Once a great exporter of innovations, products and financial capital, the U.S. is now deeply indebted to China, on which America relies for much of what it consumes and, increasingly, for the scientists and engineers who are needed by research and development firms and institutions. The U.S. citizenry is divided along regional lines. The country’s military has been mired in expensive and frustrating counterinsurgency wars in Mesopotamia and Central Asia, while barbarians have stormed the gates of Washington and Wall Street, killing thousands in the surprise attacks of September 2001.

Add in the damage to public confidence in the electoral system caused by the 2000 election, the near-total meltdown of the financial sector in 2008, and extreme political dysfunction in the capital, and it’s clear the U.S. hasn’t started the 21st century auspiciously.

Simply, America will blow up into secessionism, class warfare and civil unrest before standards of living for the middle class drop by anything like they have in Japan.

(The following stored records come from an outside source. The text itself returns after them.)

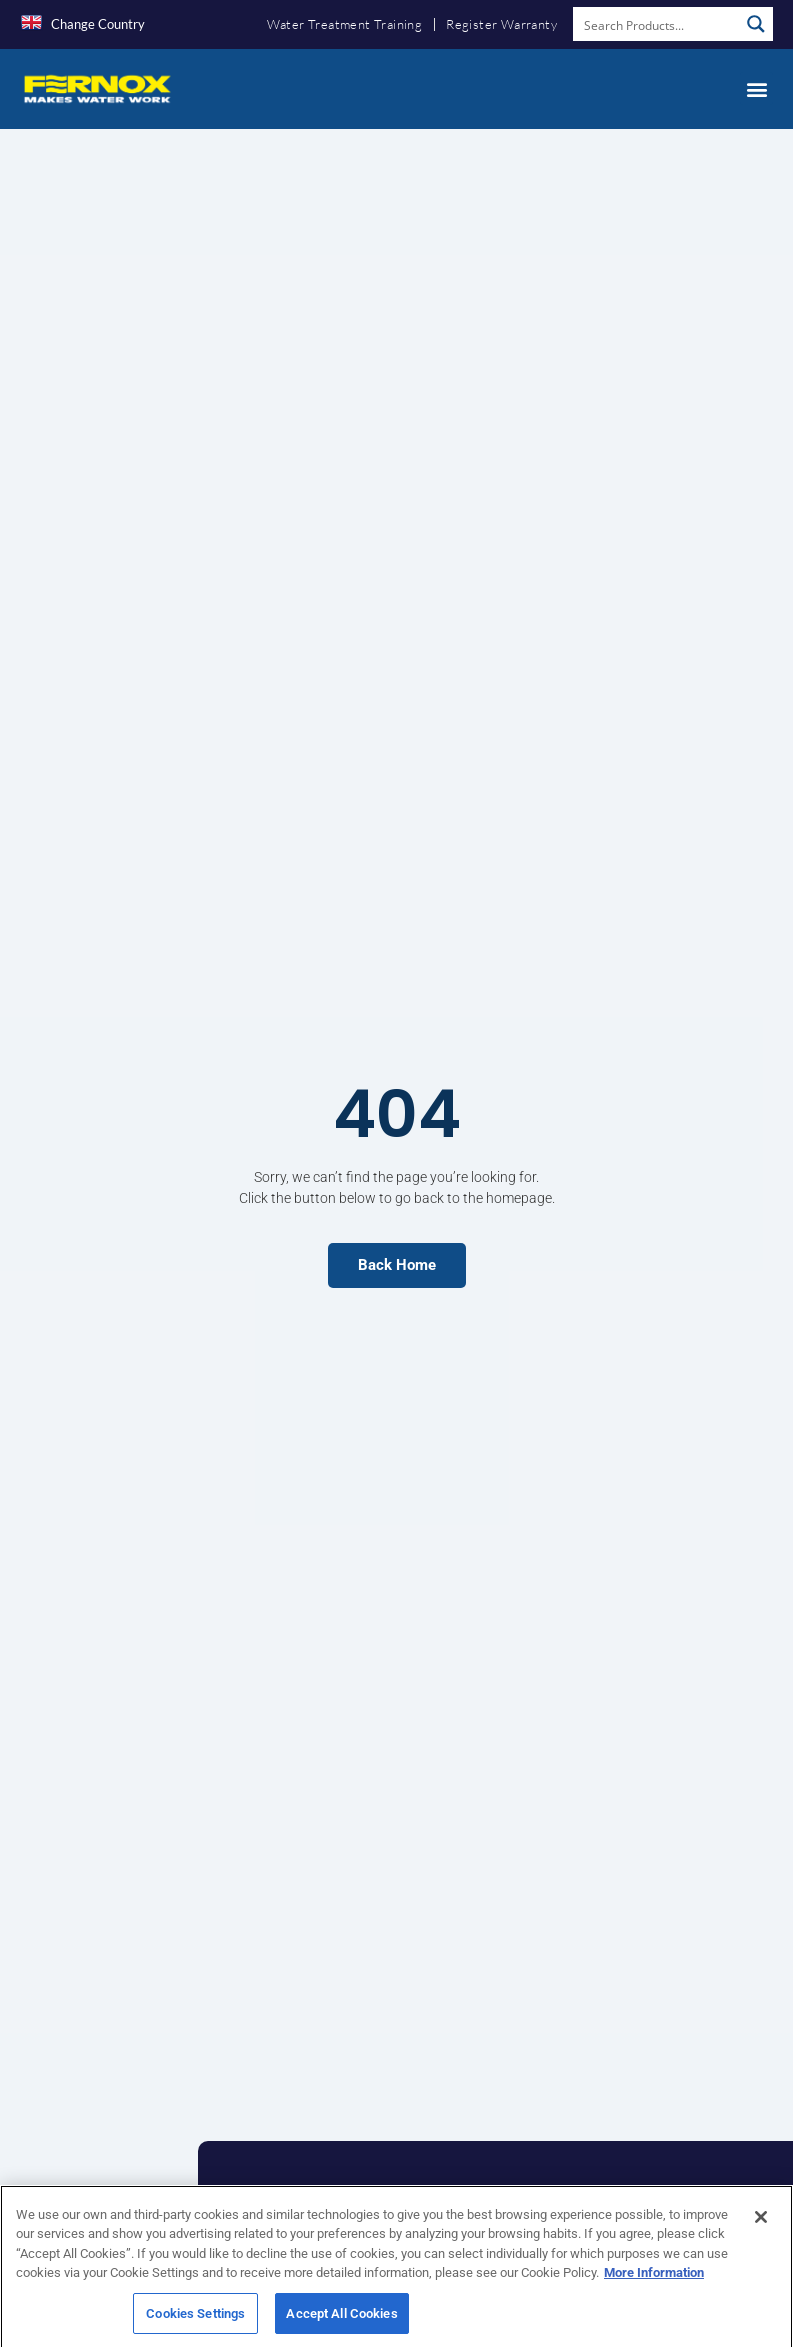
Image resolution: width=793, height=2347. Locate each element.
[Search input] (657, 24)
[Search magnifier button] (756, 24)
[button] (756, 88)
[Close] (761, 2238)
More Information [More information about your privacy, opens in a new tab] (654, 2293)
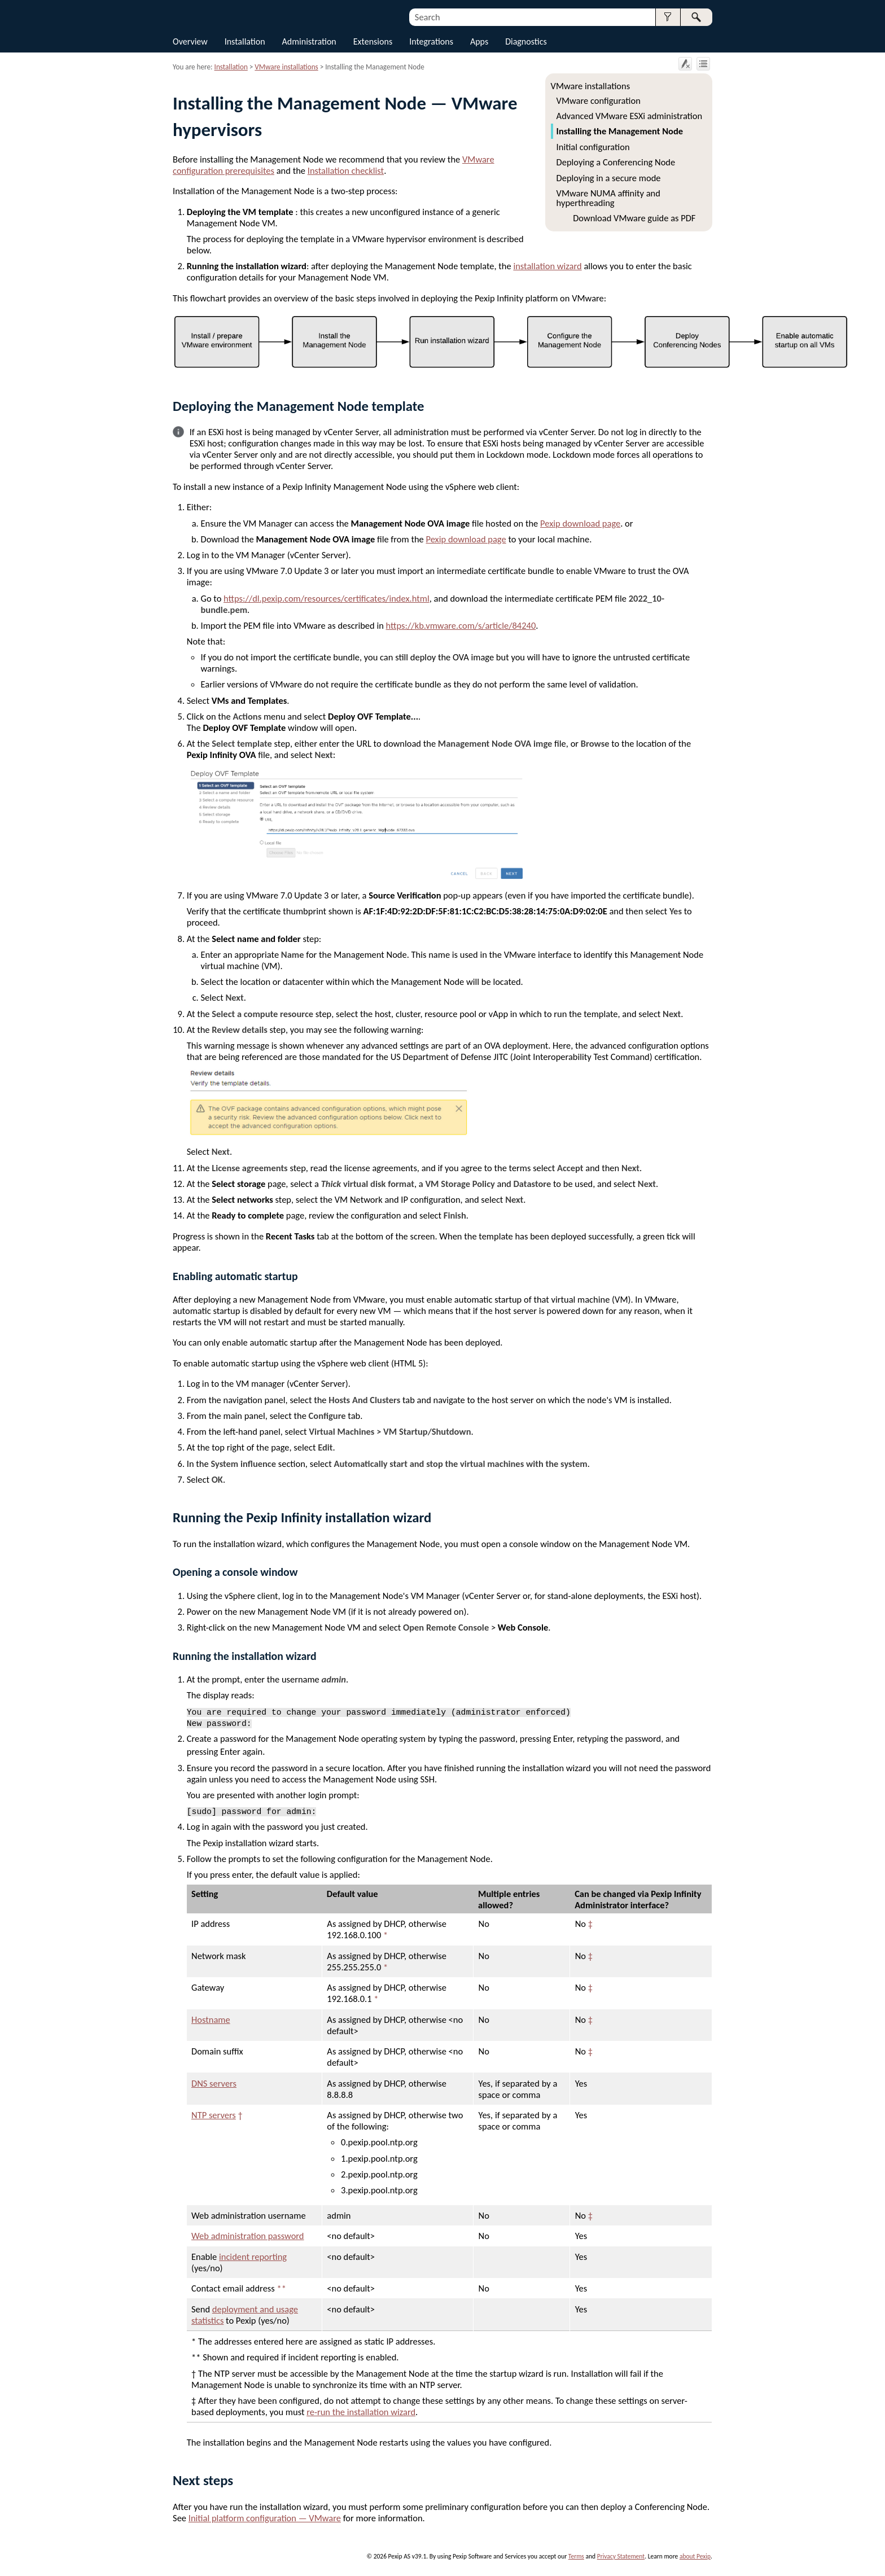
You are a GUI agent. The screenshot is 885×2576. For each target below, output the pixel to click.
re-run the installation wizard (360, 2411)
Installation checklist (346, 170)
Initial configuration (593, 146)
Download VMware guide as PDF (634, 218)
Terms (576, 2556)
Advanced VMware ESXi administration (630, 115)
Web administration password (247, 2235)
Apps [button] (479, 41)
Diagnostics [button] (526, 41)
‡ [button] (590, 1923)
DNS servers (213, 2083)
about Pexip (695, 2556)
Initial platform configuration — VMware (265, 2518)
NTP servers (213, 2115)
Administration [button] (309, 41)
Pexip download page (580, 523)
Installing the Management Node (620, 131)
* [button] (385, 1934)
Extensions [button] (372, 41)
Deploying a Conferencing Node (616, 162)
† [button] (240, 2115)
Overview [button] (190, 41)
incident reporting (253, 2256)
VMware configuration (599, 100)
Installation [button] (245, 41)
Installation (231, 67)
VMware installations (590, 85)
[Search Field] (560, 17)
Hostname (210, 2019)
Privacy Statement (621, 2556)
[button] (668, 17)
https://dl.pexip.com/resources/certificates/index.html (327, 598)
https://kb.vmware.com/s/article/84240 (461, 625)
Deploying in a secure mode (609, 177)
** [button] (281, 2288)
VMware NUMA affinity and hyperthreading (608, 197)
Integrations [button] (431, 41)
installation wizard (547, 265)
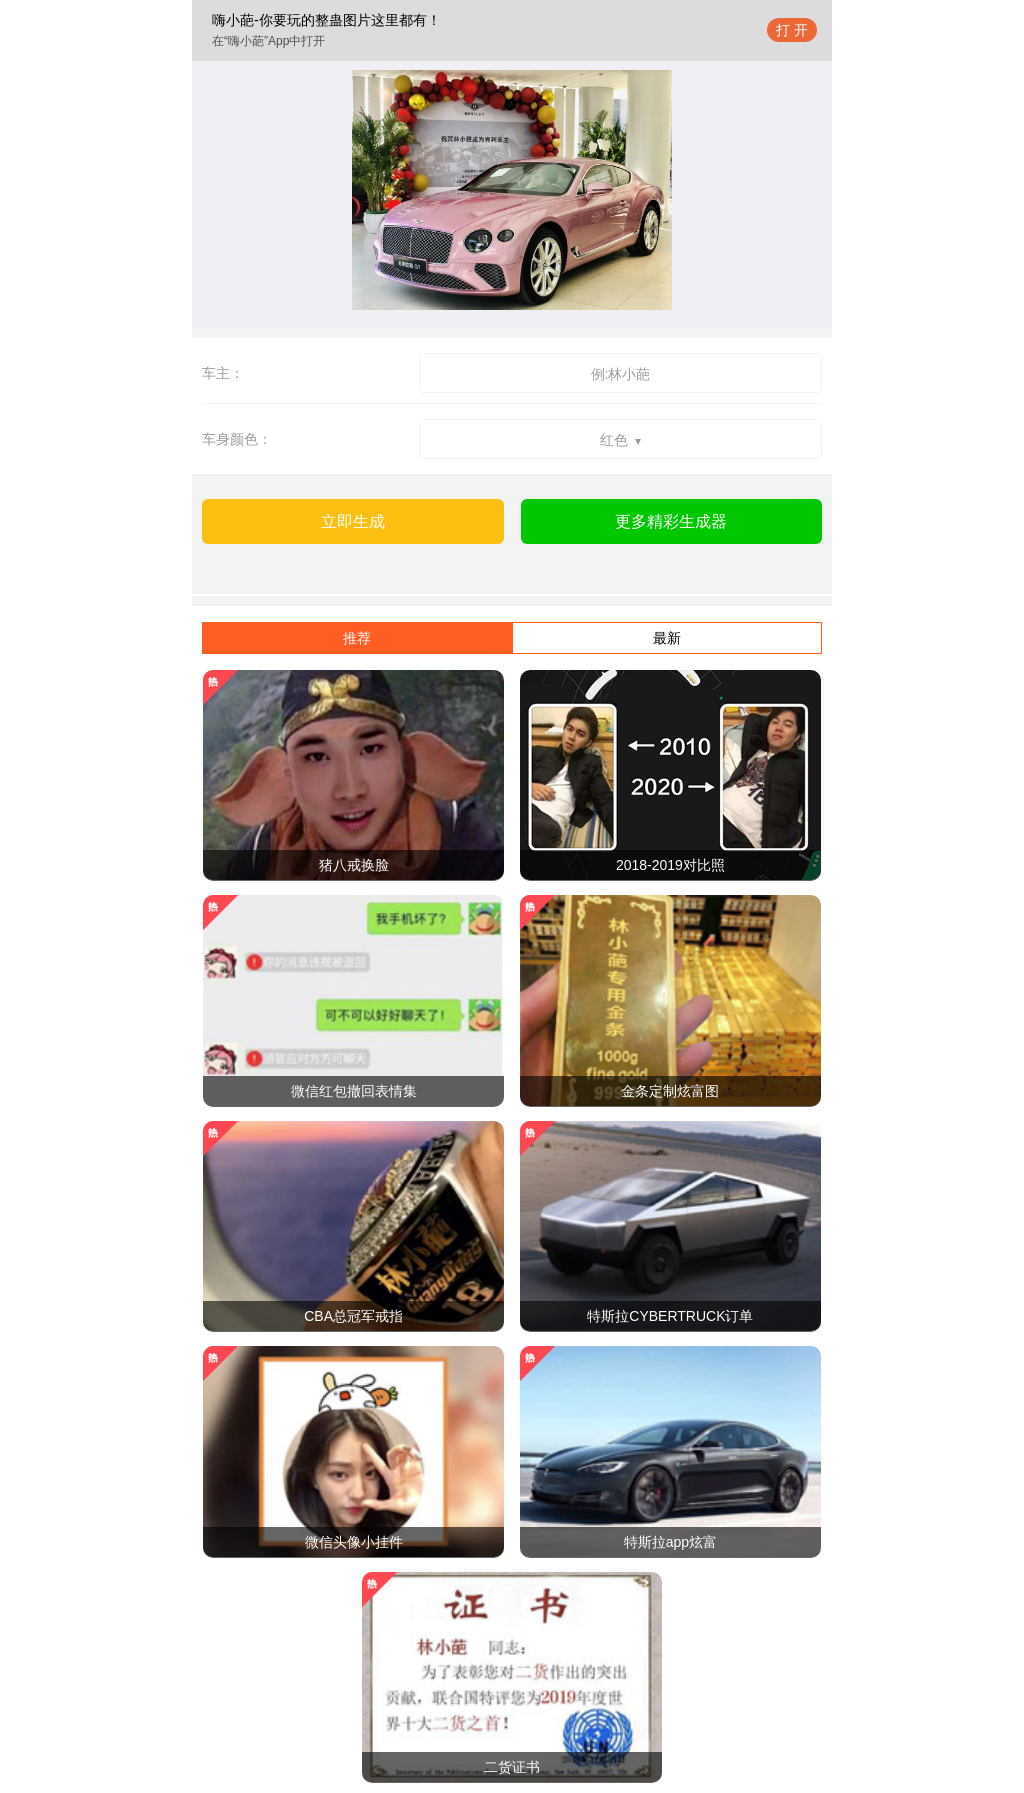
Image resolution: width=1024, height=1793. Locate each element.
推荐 (357, 638)
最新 (667, 638)
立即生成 (353, 521)
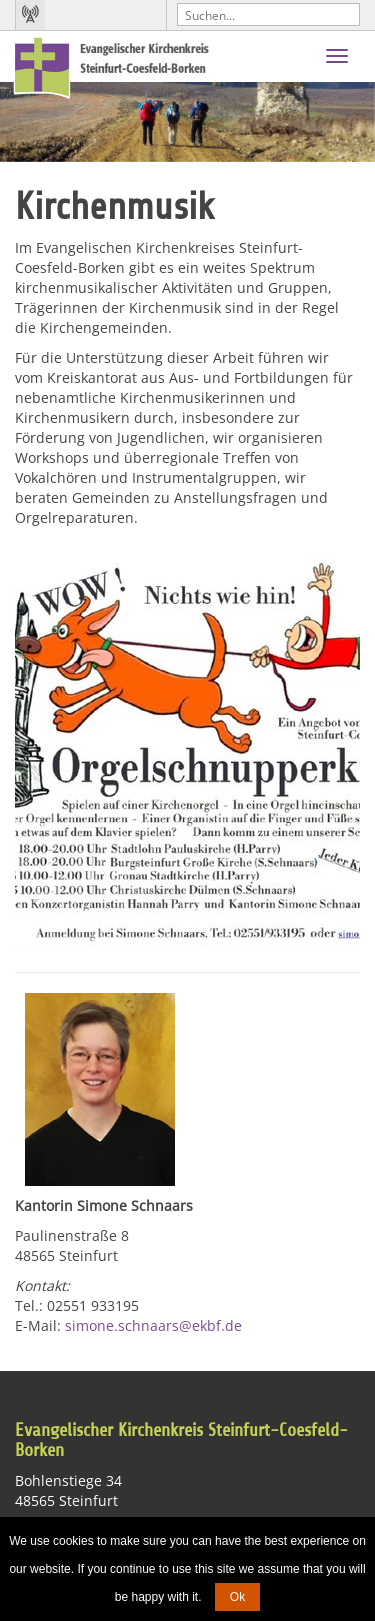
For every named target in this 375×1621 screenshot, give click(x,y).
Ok (237, 1597)
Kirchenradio (30, 15)
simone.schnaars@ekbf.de (153, 1325)
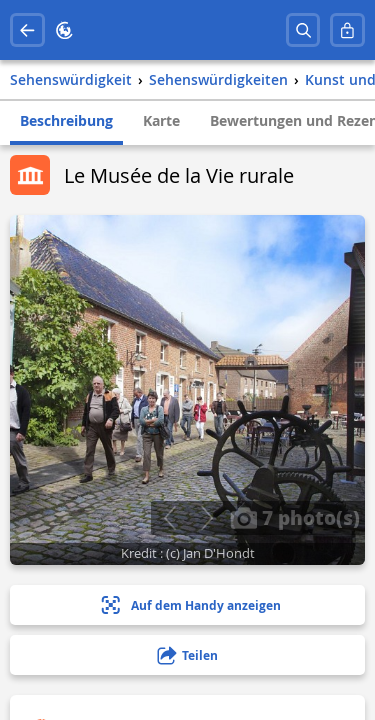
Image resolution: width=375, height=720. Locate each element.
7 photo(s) (295, 517)
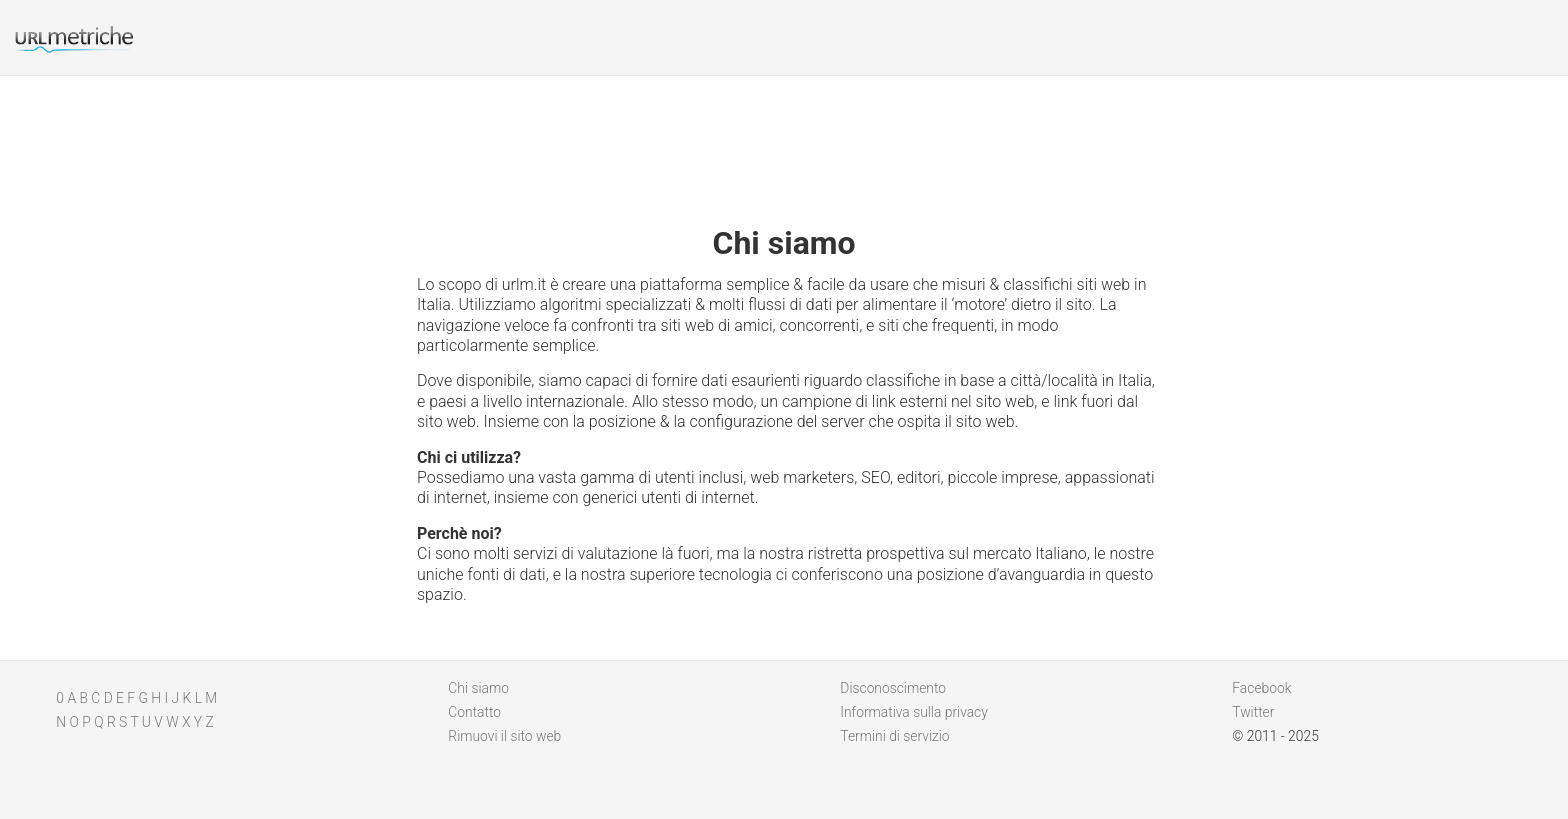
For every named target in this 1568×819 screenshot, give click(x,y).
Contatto (474, 712)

The people will get mad as hell, and they just won’t take it anymore. They only hope for America is some kind of real recovery, coupled with new growth, and less dependence on foreign energy and goods. But with a zombified Japanised economy consisting largely of bailed-out uncompetitive failures there is little hope of that.

Civil unrest, followed by secessions, followed by a Second American revolution, is a far more likely scenario.